Film Stars Don’t Die in Liverpool (2017)

  • Time: 105 min
  • Genre: Biography | Drama | Romance
  • Director: Paul McGuigan
  • Cast: Jamie Bell, Annette Bening, Vanessa Redgrave


Real life proves just as dramatic off-screen as it does on it for these two actors, the aging Hollywood superstar Gloria Grahame and her younger lover, Peter Turner. As their mismatched romance waxes and wanes over time, events conspire to keep them in each other’s lives even when it proves difficult and demanding. Ultimately, they find that they must each come to terms with whatever fate they face in the future whether they are together or apart.

One review

  • “She was a big name in black-and-white films, not so much in colour,” says one character of Gloria Grahame in Film Stars Don’t Die in Liverpool, adapted from actor and writer Peter Turner’s memoir of his time with the Oscar-winning actress.

    Indeed, by the time the 28-year-old Turner met Grahame, she was twice his age and well past her prime. An iconic femme fatale figure in films such as In a Lonely Place, directed by her then-husband Nicholas Ray, and Human Desire and The Big Heat, both helmed by Fritz Lang. The arrival of Technicolor exacerbated her obsession with her looks – Grahame not only had several cosmetic surgeries but was known to stuff cotton or tissue between her lip and teeth to achieve her signature sultry pout – and her reputation for being increasingly difficult to work with, along with her scandalous personal life (her fourth husband was Anthony Ray, her former stepson; it was rumoured that Nicholas Ray had discovered Grahame in bed with his son, who was then thirteen) contributed to her waning popularity.

    For Turner, Grahame was the flirty older woman next door who used to be a star but was now trying to get herself back in the game by treading the boards in England. The film moves back and forth between 1979 and 1981, juxtaposing the steamy passion of their incipient romance with the more melancholy later stages when an ailing Grahame asks Turner to let her spend her final days in Liverpool being cared for by his family, specifically his mother Bella (Julie Walters). Director Paul McGuigan pulls off clever transitional scenes with the help of cinematographer Urszula Pontikos and editor Nick Emerson, utilising long hallways and open doors to slip from present to past and back again. There’s a deliberate superficiality to the proceedings, as if the whole film was a literal projection of Turner’s memories, one that he could rewind and fast-forward at will.

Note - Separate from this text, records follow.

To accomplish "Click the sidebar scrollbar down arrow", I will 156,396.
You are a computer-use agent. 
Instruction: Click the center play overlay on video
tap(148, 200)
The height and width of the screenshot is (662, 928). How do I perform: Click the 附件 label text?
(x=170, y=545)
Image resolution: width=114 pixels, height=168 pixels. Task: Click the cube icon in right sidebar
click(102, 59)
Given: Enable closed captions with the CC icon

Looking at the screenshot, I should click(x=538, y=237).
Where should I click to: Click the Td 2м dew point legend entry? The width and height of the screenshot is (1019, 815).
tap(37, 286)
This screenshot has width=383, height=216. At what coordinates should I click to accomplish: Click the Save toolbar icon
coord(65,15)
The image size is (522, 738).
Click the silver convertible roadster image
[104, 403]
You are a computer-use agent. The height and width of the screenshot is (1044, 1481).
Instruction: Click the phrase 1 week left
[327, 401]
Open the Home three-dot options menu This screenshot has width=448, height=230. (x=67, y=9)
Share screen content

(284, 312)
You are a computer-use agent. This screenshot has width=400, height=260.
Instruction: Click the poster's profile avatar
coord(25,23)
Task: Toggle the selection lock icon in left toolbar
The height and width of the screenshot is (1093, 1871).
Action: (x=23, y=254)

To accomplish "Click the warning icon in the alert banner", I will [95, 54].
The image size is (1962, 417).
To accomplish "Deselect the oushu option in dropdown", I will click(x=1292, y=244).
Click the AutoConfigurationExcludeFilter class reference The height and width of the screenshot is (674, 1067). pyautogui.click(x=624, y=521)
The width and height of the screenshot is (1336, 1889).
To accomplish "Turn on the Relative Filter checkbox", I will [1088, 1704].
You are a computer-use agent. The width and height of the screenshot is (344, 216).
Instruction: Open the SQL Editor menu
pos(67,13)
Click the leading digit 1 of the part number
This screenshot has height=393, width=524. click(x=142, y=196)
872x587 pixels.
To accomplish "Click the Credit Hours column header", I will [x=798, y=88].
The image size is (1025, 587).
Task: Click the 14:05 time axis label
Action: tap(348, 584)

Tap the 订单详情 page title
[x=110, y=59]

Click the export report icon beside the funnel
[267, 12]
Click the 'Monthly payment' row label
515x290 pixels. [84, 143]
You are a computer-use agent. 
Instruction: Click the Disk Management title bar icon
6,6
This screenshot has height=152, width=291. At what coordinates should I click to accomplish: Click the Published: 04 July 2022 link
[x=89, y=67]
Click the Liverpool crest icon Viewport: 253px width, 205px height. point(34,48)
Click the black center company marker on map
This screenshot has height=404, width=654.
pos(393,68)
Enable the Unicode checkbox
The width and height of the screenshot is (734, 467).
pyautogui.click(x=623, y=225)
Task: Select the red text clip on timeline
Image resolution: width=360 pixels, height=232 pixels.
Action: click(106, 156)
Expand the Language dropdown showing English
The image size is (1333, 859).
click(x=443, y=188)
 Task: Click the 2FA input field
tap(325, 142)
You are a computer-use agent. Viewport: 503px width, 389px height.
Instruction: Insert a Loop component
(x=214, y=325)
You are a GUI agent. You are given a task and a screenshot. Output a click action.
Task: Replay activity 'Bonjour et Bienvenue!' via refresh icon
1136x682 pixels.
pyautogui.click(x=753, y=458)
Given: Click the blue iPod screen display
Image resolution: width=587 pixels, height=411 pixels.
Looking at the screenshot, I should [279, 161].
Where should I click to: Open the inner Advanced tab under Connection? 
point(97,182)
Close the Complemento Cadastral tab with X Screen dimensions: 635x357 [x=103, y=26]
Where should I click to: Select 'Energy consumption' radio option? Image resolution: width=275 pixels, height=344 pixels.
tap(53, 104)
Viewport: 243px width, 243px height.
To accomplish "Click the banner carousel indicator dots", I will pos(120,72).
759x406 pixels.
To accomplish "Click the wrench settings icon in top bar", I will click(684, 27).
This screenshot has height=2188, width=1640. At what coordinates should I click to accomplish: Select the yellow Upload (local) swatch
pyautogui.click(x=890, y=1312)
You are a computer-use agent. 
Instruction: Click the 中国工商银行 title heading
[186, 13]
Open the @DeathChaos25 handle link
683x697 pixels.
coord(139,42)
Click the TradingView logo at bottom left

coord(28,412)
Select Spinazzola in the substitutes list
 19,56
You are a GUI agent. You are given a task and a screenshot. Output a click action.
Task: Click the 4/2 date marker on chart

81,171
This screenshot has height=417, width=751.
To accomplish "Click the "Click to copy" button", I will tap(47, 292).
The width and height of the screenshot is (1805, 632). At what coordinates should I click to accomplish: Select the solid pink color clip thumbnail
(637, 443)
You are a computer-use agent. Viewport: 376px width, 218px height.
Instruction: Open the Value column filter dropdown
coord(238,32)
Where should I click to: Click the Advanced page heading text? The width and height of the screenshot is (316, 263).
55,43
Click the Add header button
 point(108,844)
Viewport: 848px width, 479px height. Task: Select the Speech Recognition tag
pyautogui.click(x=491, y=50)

    Affectionate though this film may be towards its subjects, one never fully grasps who Grahame and Turner are or why and how they were attracted to one another. There’s a certain one-dimensionality to the characters that almost makes them stock. That said, Annette Bening as Grahame and Jamie Bell as Turner deliver excellent performances, truly selling the romance as well as embodying their characters’ conflicts during that specific period of time. Bell may have the least showy role of the two, but he’s tremendously affecting. Bening is nothing less than luminous; in a way, her portrayal is a more vulnerable variation of the minxish tart she played in The Grifters, a role which would have been perfect for Grahame had it been made during her heyday.